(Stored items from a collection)
*** Block opens ***
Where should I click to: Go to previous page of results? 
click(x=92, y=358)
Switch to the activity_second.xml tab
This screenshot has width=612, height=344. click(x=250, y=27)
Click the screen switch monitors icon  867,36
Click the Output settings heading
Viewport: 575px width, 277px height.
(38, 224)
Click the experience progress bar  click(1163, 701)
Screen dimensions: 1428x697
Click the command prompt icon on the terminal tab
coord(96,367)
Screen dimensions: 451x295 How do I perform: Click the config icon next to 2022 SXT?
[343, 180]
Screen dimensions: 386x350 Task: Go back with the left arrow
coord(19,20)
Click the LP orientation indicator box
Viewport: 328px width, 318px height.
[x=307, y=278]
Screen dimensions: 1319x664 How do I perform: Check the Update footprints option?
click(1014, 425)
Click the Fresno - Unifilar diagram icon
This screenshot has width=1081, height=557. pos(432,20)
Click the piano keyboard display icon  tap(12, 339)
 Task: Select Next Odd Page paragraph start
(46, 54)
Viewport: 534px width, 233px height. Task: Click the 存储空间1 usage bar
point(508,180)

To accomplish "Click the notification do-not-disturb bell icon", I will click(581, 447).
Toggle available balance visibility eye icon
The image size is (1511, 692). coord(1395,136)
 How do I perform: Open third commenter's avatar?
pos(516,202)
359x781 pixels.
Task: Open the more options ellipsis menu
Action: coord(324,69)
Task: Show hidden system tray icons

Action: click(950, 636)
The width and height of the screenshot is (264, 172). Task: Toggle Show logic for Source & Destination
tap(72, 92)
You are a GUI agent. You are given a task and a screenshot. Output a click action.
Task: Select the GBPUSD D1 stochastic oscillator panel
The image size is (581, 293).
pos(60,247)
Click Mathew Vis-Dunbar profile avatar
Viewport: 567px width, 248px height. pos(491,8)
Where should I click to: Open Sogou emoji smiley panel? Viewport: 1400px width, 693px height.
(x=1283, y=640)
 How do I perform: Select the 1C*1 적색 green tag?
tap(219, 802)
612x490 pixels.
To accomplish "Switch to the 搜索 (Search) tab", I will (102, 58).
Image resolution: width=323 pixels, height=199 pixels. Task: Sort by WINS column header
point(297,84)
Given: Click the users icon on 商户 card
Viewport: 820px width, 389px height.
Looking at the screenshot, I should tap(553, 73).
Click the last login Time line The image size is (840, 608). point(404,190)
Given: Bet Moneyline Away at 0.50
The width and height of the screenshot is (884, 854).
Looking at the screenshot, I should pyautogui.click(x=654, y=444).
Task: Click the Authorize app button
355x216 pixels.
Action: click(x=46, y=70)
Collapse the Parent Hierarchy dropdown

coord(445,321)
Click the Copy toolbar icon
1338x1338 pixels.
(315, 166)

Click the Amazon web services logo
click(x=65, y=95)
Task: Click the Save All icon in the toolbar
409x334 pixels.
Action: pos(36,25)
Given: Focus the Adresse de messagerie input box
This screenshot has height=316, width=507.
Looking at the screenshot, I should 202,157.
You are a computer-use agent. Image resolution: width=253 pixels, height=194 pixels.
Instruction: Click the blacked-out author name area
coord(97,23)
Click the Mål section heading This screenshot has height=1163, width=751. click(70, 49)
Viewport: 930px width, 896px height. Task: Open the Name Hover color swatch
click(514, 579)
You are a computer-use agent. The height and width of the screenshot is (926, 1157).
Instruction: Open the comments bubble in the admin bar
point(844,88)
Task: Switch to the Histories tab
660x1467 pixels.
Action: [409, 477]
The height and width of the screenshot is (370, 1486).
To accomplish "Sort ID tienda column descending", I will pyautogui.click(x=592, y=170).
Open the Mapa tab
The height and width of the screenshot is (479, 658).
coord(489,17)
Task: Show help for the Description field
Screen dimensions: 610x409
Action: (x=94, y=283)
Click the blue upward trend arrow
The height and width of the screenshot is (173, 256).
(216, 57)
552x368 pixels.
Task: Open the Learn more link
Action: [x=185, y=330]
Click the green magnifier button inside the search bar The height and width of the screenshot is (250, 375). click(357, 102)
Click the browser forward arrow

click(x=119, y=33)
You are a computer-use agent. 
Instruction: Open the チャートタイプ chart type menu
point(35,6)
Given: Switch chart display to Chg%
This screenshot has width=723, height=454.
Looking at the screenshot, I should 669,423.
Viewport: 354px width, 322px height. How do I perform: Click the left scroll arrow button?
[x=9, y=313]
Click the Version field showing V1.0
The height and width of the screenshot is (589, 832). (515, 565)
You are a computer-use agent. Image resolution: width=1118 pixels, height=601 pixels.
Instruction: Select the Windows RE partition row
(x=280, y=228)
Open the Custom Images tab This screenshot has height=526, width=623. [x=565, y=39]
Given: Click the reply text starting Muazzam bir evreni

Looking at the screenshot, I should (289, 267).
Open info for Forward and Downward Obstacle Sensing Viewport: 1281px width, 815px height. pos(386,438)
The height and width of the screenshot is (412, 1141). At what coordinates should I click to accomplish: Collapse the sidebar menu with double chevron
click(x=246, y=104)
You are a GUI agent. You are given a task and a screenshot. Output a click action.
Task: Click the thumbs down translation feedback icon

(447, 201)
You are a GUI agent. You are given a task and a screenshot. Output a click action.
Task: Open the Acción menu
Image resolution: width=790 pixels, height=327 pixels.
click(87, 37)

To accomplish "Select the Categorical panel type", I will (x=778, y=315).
*** Block closes ***
(TASK ITEM)
Scan the records above for the word "display" and return every line where it occurs.

(RESPONSE)
Click the piano keyboard display icon  tap(12, 339)
Given: Switch chart display to Chg%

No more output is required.